→ **INPUT RECORDS**
_____

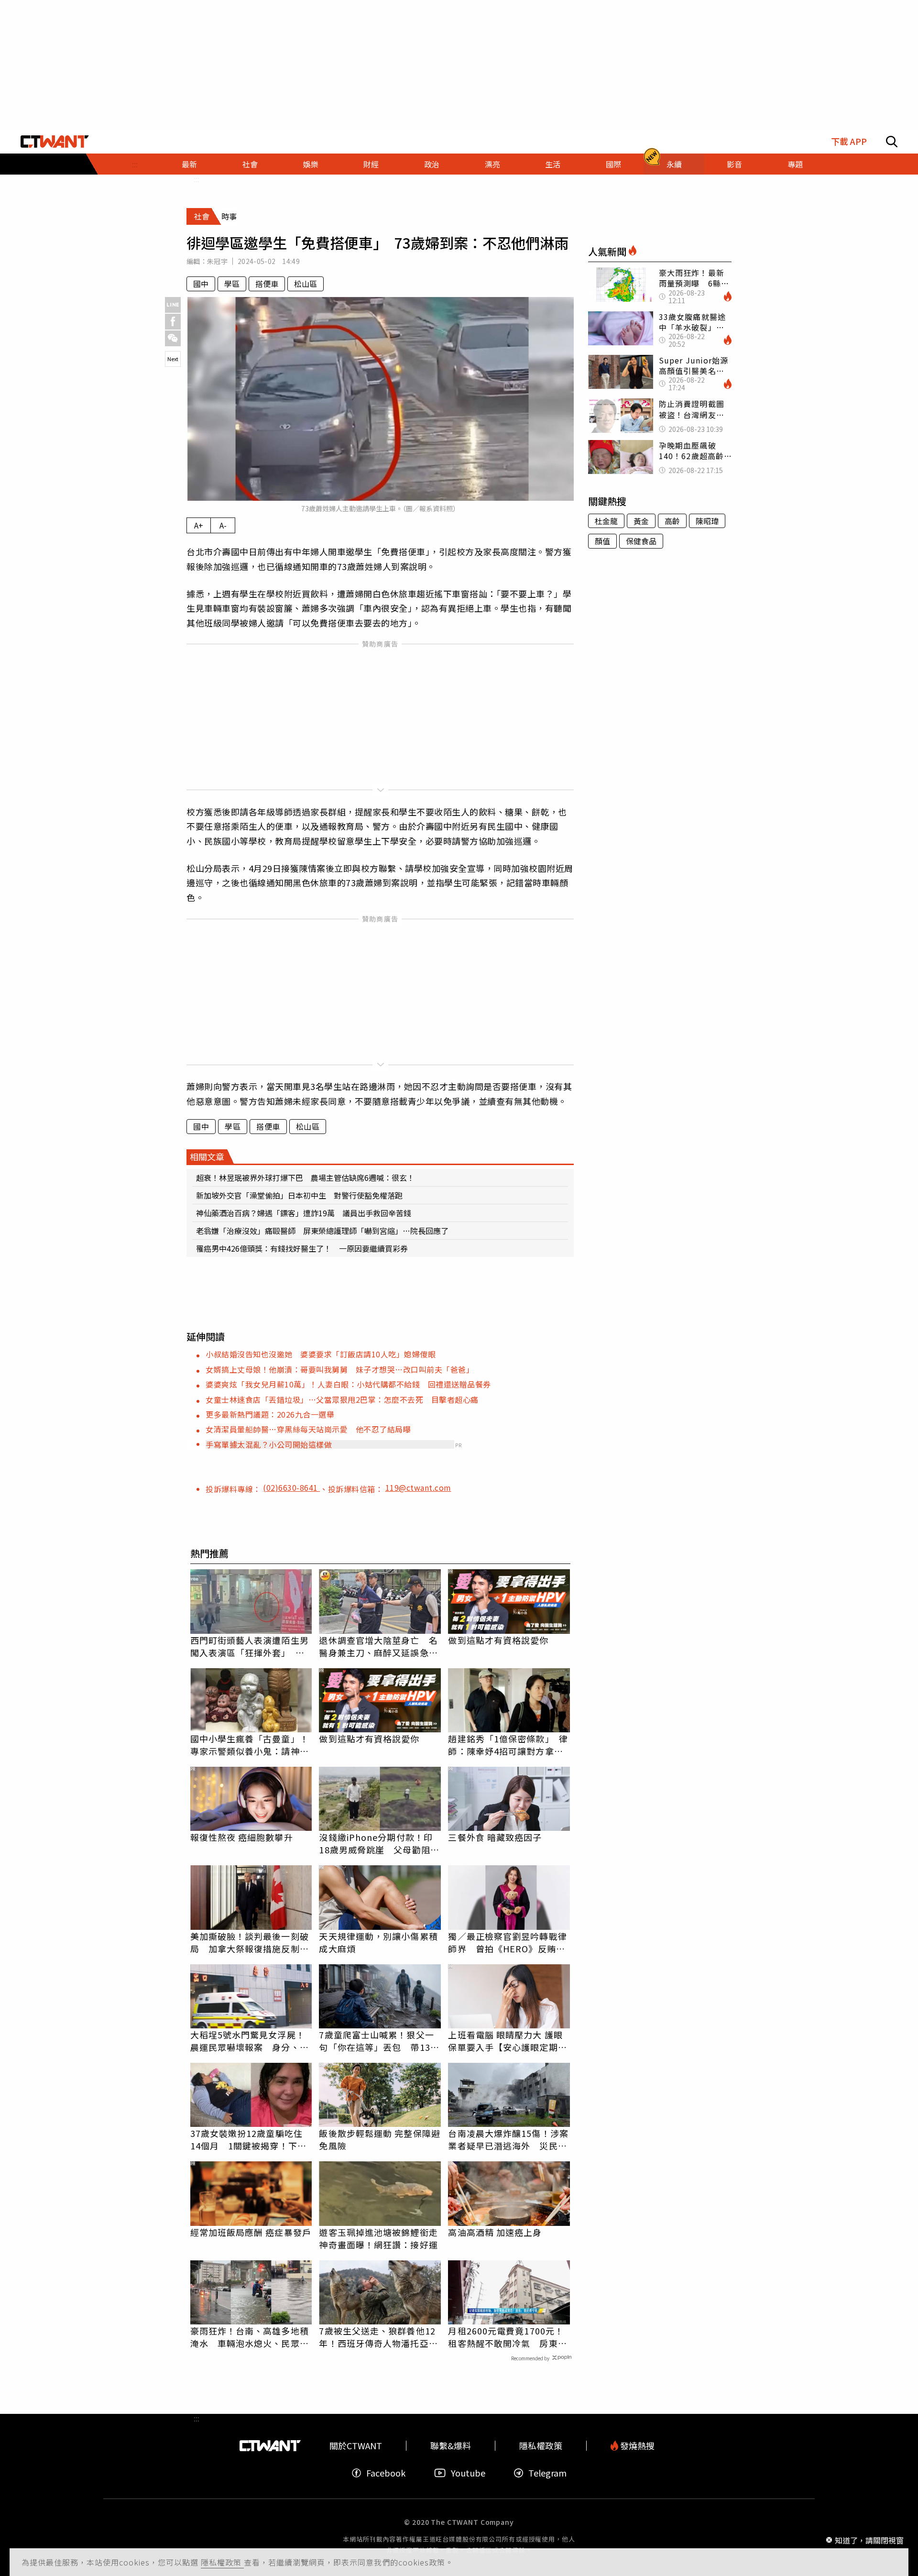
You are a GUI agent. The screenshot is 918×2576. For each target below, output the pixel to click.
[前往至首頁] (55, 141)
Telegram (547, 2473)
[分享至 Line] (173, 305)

_____

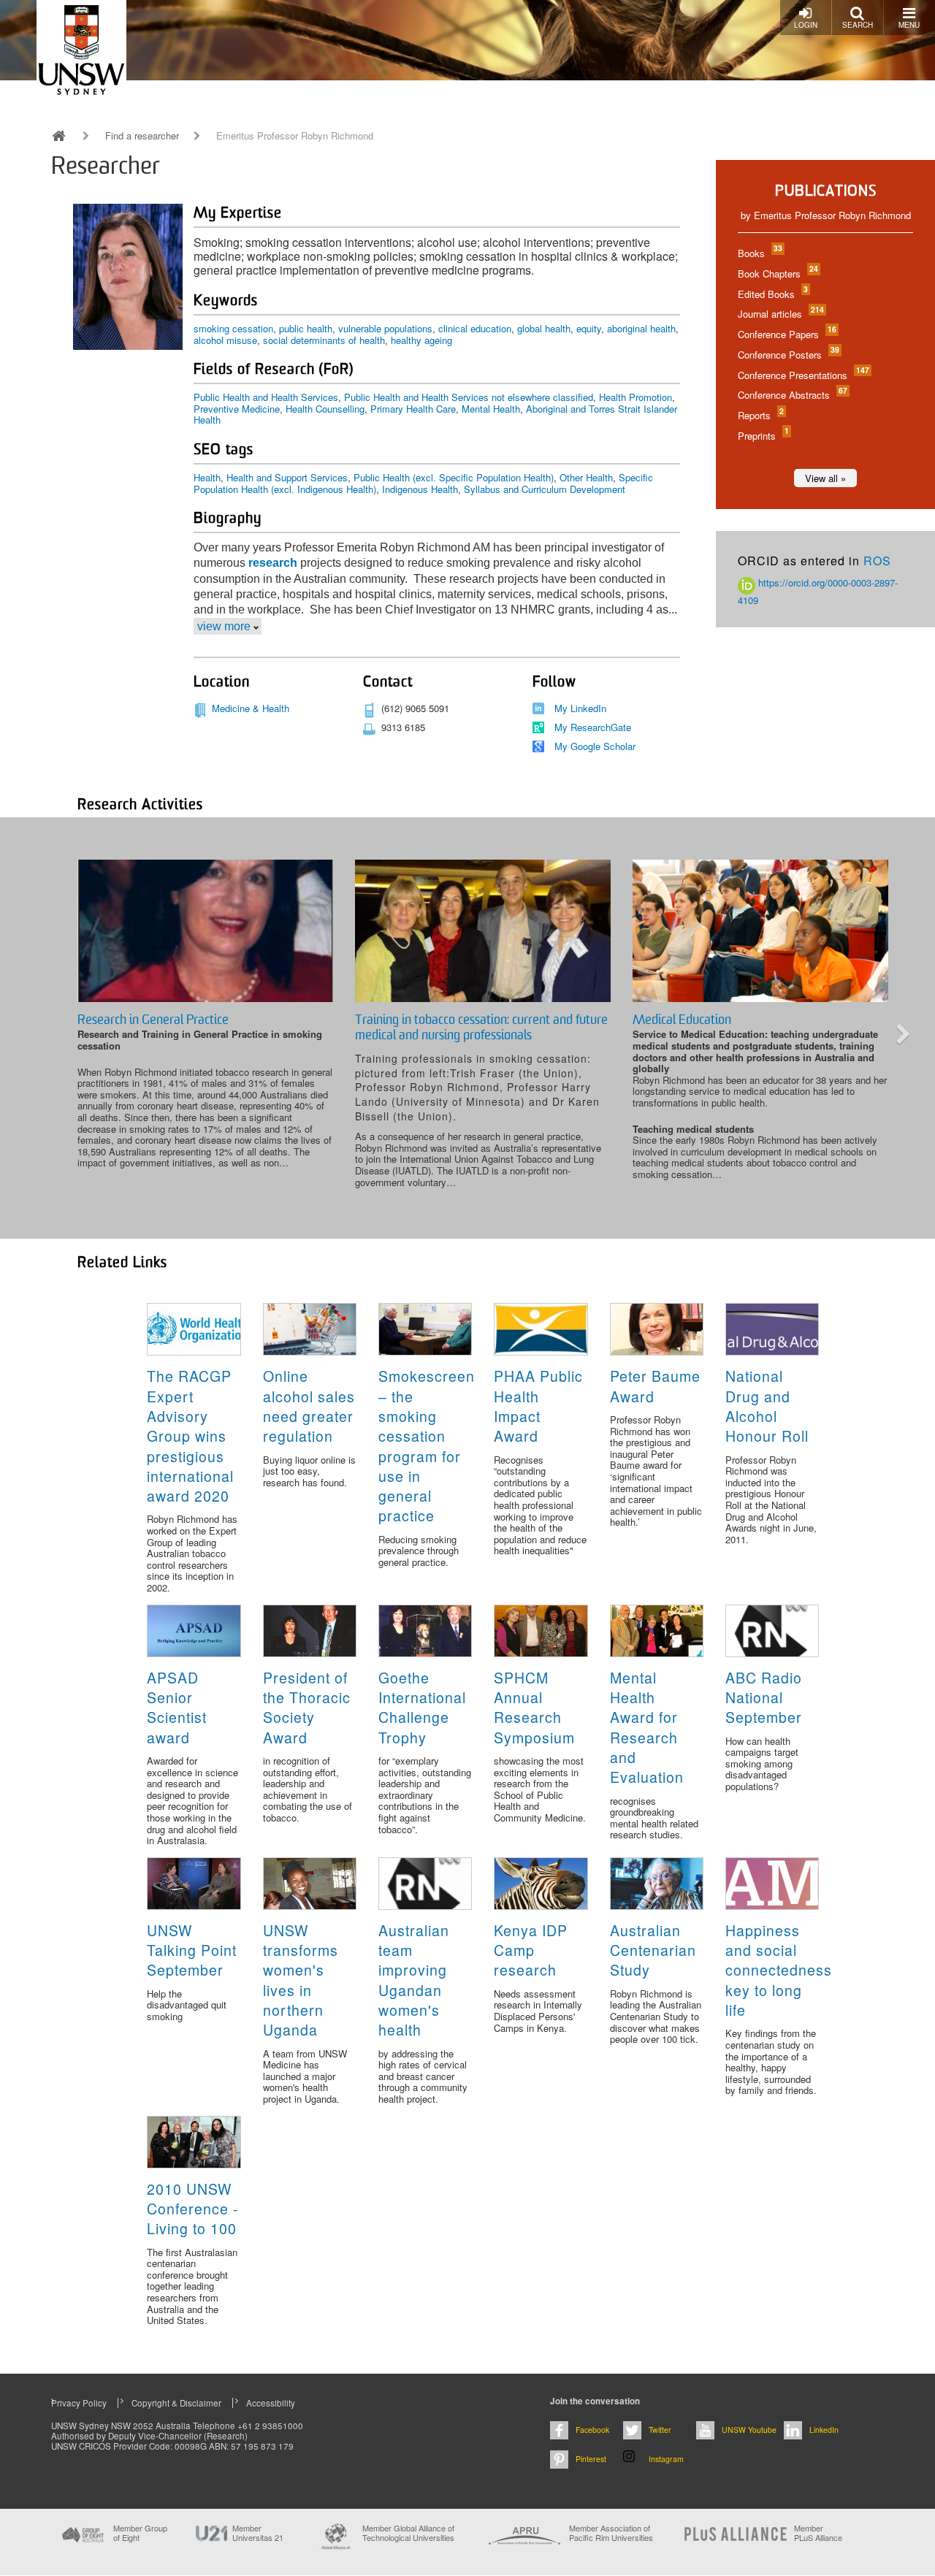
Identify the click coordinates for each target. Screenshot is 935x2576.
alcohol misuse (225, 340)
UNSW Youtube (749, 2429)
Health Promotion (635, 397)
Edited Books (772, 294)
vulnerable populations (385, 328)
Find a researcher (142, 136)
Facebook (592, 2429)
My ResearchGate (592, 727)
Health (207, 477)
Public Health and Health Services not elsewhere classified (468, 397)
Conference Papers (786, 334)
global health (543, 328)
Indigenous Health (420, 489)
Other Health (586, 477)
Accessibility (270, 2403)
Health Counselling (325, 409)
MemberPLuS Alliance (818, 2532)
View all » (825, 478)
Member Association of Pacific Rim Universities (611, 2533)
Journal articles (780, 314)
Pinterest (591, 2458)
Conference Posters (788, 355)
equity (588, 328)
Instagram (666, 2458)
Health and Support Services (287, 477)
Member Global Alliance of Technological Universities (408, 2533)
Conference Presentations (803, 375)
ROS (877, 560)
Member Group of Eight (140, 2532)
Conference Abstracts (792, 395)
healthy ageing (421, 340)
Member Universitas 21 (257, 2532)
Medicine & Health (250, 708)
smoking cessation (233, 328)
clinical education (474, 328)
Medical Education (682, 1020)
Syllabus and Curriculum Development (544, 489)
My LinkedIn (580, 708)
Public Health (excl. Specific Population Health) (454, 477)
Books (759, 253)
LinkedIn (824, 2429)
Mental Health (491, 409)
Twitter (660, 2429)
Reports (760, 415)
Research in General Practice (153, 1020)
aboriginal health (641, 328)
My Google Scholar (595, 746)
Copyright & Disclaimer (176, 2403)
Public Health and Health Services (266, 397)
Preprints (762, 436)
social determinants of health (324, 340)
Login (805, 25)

_____

→ **TASK GOAL**
For the lines above, output exactly those from the line containing "You are a GUI" through the line containing "[分享至 Line] (173, 305)", and skip the others.

→ **FINISHED TASK**
You are a GUI agent. The screenshot is 918×2576. For each target below, output the pixel to click.
[前往至首頁] (55, 141)
Telegram (547, 2473)
[分享至 Line] (173, 305)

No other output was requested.